Plasma MMA and Hcy measurements

Retro-orbital blood samples were collected from anesthetized mice into heparinized microcapillary tubes. The blood was expelled into microcentrifuge tubes, placed on ice and centrifuged for 10 min at 6 800x g at 4°C. The upper plasma layer was transferred to a clean tube, diluted 1:5 in deionized water and frozen at −80°C. Diluted plasma samples were sent to Metabolite Laboratories, Inc. in Denver, CO, USA for quantitation of MMA and total Hcy using stable isotope dilution capillary gas chromatography/mass spectrometry (69,70).

PCR genotyping

PCR was performed on mouse tail DNA according to standard protocols. Primers flanking the first loxP site (1st loxP F2 5′ -TAGGGGGCAATCAAGACAATAAAG-3′ and 1st loxP R2 5′-AGGACACCGGGGGCTACAAAGAGA-3′, Ta=55°C) were used to detect both the WT (247 bp) and floxed alleles (290 bp) by separation on 2% agarose (Seakem ME) gel. Detection of the deleted allele, generated by the Cre excision of the floxed region, produced a 281 bp amplicon from primers that flank the entire floxed region (Ex1+2 F 5′-TTCCCTCACTATTTTCGCCATTCA -3′ and Ex2SeqR 5′ -TACGCCTGCCTACCTATGTCTCTA -3′, Ta=55°C, 30 s extension).

RT-PCR

RNA was isolated from mouse tissues homogenized in Trizol (Invitrogen), DNase treated with amplification grade DNaseI (Life Technologies) and amplified using the SuperScript First-Strand cDNA synthesis kit (Invitrogen) and an oligo dT primer. A 205 bp fragment spanning Cd320 Exons 1 and 2 was amplified using 119F primer (5′-CCTGGTGCTGCGGCTCCTCTT-3′) and 323R primer (5′- GTCTTCCTCGTCACTGCCATCA-3′). A 468 bp fragment spanning portions of exons 4 and 5 was amplified using Northern ProbeF (5′-GAATGCCACAACTACAAGGAT-3′) and Northern ProbeR (5′-AGCCAAGCTCACCACATACA-3′) primers. As a positive control, amplification of a 452 bp fragment of the GAPDH cDNA was performed with GAPDH-F (5′-ACCACAGTCCATGCCATCAC-3′) and GAPDH-R (5′-TCCACCACCCTGTTGCTGTA-3′) primers.

Embryo harvest

Female mice were superovulated by injection with five units of pregnant mare serum and approximately 50 h later injected with five units of human chorionic gonadotropin. The females were mated to single housed Cd320 KO or control males and monitored for copulation plugs. Mated females were euthanized at 0.5–1.5 days post coitum and the dissected fallopian tubes were flushed with M2 media.
......
• [Work instructions] Resume the methods text on the Cd320 mouse study after its final sentence, which ends "flushed with M2 media."
......
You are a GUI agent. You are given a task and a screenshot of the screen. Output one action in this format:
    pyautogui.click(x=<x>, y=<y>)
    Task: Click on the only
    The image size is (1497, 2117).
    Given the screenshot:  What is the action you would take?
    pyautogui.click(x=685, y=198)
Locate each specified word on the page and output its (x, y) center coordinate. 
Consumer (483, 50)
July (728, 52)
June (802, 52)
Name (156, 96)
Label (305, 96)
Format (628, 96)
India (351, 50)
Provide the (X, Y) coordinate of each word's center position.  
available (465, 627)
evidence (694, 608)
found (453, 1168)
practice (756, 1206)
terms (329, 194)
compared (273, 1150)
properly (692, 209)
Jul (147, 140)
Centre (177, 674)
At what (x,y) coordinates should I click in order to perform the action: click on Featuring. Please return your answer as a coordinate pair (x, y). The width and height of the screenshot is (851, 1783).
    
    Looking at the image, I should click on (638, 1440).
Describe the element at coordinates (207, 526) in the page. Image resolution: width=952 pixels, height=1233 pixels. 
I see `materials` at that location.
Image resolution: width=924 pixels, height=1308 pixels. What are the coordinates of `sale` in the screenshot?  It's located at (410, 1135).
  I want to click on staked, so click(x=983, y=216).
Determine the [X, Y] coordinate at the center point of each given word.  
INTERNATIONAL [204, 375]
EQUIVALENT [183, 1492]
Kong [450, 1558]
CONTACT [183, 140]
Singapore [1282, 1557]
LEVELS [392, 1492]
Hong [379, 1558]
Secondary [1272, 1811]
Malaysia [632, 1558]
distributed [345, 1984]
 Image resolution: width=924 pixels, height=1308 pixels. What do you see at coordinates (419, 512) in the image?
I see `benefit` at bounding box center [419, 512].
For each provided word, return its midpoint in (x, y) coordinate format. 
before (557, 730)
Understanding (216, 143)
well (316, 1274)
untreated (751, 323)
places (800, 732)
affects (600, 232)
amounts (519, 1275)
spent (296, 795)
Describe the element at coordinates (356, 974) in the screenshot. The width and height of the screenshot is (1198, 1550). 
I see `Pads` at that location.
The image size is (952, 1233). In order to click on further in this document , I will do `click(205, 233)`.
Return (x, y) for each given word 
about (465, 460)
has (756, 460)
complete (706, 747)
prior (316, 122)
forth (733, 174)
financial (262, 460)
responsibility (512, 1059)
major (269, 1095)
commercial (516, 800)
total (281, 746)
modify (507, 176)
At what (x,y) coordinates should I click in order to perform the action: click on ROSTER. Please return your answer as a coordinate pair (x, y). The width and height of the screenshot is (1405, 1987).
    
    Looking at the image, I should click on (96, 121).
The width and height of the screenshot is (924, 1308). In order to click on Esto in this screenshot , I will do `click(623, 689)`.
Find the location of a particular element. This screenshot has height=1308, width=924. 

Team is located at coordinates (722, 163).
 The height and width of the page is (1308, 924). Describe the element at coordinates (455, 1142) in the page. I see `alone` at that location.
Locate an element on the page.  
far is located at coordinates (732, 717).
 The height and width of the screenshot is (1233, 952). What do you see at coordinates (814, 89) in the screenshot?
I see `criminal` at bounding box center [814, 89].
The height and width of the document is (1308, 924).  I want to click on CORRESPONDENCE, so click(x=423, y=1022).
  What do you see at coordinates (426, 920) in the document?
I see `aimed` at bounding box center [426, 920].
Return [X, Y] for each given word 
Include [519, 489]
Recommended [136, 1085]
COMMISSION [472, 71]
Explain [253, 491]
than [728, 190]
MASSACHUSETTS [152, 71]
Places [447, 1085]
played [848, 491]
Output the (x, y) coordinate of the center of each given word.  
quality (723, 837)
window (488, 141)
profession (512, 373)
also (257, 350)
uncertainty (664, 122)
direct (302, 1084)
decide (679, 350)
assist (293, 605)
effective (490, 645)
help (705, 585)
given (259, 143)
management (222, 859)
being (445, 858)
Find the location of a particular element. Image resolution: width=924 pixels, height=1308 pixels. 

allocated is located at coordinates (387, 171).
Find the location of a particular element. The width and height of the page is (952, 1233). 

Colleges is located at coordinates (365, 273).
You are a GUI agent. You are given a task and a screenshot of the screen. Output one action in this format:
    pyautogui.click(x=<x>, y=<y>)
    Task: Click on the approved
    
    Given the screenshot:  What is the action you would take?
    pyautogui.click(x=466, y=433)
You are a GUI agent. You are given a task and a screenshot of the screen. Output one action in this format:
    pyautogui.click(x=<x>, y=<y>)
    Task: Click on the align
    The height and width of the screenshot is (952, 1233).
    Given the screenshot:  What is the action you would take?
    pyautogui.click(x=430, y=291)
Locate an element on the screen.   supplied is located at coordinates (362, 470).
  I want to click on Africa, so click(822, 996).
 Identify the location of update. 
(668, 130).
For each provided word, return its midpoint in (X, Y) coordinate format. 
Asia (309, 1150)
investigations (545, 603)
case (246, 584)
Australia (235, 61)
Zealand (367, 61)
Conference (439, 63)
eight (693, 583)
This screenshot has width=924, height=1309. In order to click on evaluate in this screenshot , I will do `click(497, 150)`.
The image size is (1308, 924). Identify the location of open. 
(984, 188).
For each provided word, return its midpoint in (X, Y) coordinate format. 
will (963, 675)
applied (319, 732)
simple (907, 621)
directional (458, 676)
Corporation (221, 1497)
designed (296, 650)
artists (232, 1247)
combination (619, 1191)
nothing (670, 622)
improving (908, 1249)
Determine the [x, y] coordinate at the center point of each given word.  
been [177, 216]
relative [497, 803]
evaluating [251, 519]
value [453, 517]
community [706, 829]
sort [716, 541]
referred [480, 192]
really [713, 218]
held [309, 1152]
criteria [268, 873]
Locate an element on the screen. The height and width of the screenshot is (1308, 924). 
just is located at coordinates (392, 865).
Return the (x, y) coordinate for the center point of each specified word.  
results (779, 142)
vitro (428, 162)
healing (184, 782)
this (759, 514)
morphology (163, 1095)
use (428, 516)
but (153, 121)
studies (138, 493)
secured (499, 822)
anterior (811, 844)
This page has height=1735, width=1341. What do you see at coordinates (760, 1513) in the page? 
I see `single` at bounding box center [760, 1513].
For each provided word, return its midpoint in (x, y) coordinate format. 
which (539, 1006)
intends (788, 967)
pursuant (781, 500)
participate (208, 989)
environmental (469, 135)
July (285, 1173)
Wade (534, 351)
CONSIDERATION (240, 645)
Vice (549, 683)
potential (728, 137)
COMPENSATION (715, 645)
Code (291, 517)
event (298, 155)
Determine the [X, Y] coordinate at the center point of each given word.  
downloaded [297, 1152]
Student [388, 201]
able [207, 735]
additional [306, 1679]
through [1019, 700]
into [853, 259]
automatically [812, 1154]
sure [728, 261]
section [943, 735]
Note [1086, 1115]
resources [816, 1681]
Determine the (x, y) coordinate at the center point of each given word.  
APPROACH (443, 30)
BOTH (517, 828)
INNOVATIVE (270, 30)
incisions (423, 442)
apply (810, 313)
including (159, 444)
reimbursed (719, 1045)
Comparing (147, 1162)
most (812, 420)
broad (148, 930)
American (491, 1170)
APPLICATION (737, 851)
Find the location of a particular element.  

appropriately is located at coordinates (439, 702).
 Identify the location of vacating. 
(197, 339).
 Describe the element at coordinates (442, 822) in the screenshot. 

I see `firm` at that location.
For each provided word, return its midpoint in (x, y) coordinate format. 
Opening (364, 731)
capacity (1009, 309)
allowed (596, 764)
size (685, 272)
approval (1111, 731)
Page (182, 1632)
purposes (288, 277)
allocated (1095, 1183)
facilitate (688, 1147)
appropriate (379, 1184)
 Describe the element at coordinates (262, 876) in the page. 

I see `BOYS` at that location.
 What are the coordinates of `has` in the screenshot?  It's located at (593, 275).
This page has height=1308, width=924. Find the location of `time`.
......
• [Answer to the exercise]
Embryo culture

The eggs from multiple females (seven control females fed vitamin B12-deficient diet for an average of 16.9 +/−0.5 weeks and six Cd320 KO females fed vitamin B12-deficient diet for an average 16.0 +/−2.3 weeks) were collected, pooled by genotype, cultured in serum-free KSOM and incubated in 5% CO2 at 37°C. Embryos were counted and staged every day until the late blastocyst stage.

Embryo transfer

Approximately 12- to 15 two-cell embryos were surgically transferred into the oviducts of pseudo-pregnant female mice according to published methods (71).

Vitamin B12 injections

Sterile injectable cyanocobalamin (Vet One) was diluted in sterile 0.9% sodium chloride (B. Braun Medical Inc.) such that 200 μl containing 1.25 μg of vitamin B12 were injected once a week for 13 weeks. As a control experiment, KO mice were injected with 200 μl of 0.9% sodium chloride once a week for 13 weeks.

Supplementary Material

Supplementary Data

Acknowledgements

The authors wish to thank the NHGRI transgenic and embryonic stem cell core for their invaluable assistance, Karen Hazzard for expertise with embryonic transplant experiments, Irene Ginty for valuable assistance bleeding and caring for our mice, Clare Horan for performing the vitamin B12 assays and Barry Shane for a critical reading of the manuscript.

Conflict of Interest statement. None declared.

Funding

Division of Intramural Research of the National Human Genome Research Institute, National Institutes of Health.